10.10.10





Observé cómo se acercaba, atravesando la plaza. Sus rasgos eran todavía imperceptibles, pero supe que era él en cuanto divisé su forma de caminar; cada movimiento lo delataba.
Me acomodé en el banco de madera: estaba nerviosa. Pero era una sensación placentera. Nervios placenteros. Iba hacer algo que había planeado durante varias semanas. Y no podía evitar que se me retorciera el estómago.
Se acercaba, con su particular andar. Idéntico al de su hermano. Joaquín; Marco. Era como ver a Lisandro.
Me puse de pie y caminé hacia él, sonriendo. Saludó con la mano, desde lejos.
—¿Cómo estás? —pregunté, cuando lo tuve en frente. Era bastante más alto que yo. Y más alto que su hermano. Tenía el pelo castaño claro y los ojos de color almendra brillante.
—Bien —dijo—. Raro. Es raro verte en persona.
—Te lo pedí porque quiero darte algo —comencé; quería terminar con eso lo antes posible—. Una especie de regalo.
Me miró extrañado. Hurgué en mi mochila y saqué una carpeta con tapas rojas. La sostuve contra mi pecho durante unos segundos y luego se la di.
—No la mires acá —me apresuré a decir—. Esa carpeta tiene todo lo que vas a necesitar para creerme.
Frunció el ceño
—¿Creerte qué?
Respiré profundamente, pensando en cómo contarle toda la verdad.

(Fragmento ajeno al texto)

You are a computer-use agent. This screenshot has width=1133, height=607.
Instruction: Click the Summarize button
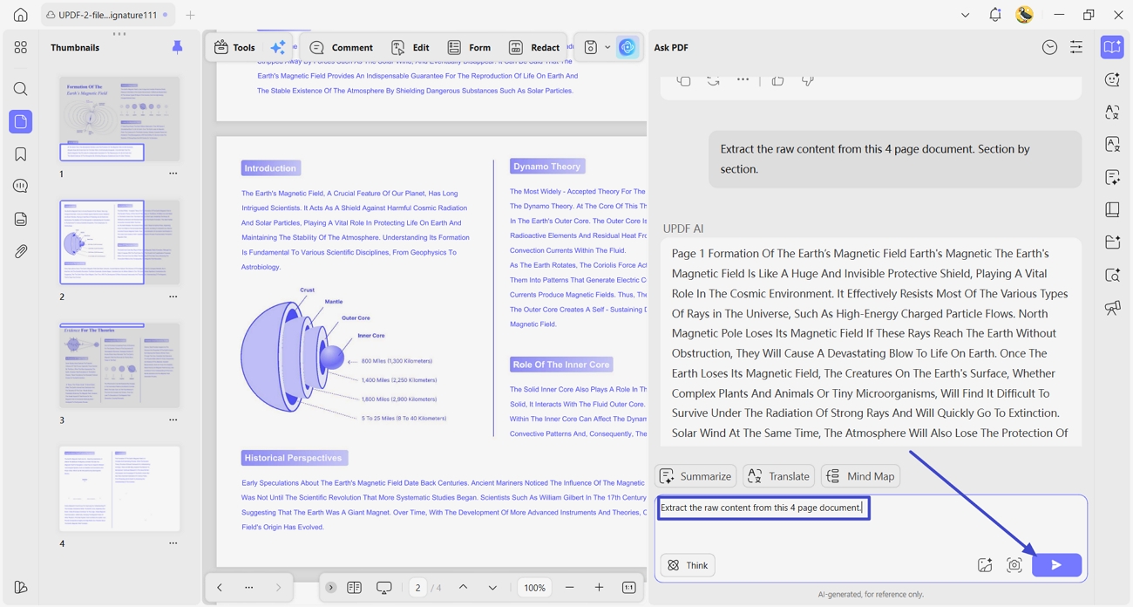(x=695, y=476)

—Mañana va a terminar todo, Joaquín; toda la mentira. Y mi relación con vos es parte de esa mentira. Tu nombre es parte de esa mentira. Tus padres, tu familia. Es una mentira enorme, indescriptible. Pero mañana, al fin, se va a acabar todo. Y no puedo esperar hasta mañana para que sepas la verdad. No puedo permitir que te llegue desde otro lado. Necesito decírtelo. Necesito contártelo. Pero necesito que tengas las pruebas para creerme.
No dijo nada. Simplemente me observaba, expectante. Esperando a que me atreviera a pronunciar su verdadero nombre. Esperando a que le dijera que tenía un hermano. Esperándolo, aunque no lo supiera.
—Leela, por favor. Esa —indiqué, señalando la carpeta—, es tu verdad. Tu vida, Joaquín: no la deseches. Por favor, cuando estés en tu casa, leela. Y cuando me creas, cuando estés preparado, avisame —me detuve, pensativa—. Pero no me hables antes, por favor. Solamente cuando estés preparado para conocerlo.
Sus ojos lucían preocupados. Algo en ellos me perturbaba.
—¿Qué pasa, Margarita? —preguntó, asustado.
Asentí suavemente con la cabeza. No había más que explicar.
—Tenés un hermano. Soy su amiga —hice una pausa—. Y te llamás Marco.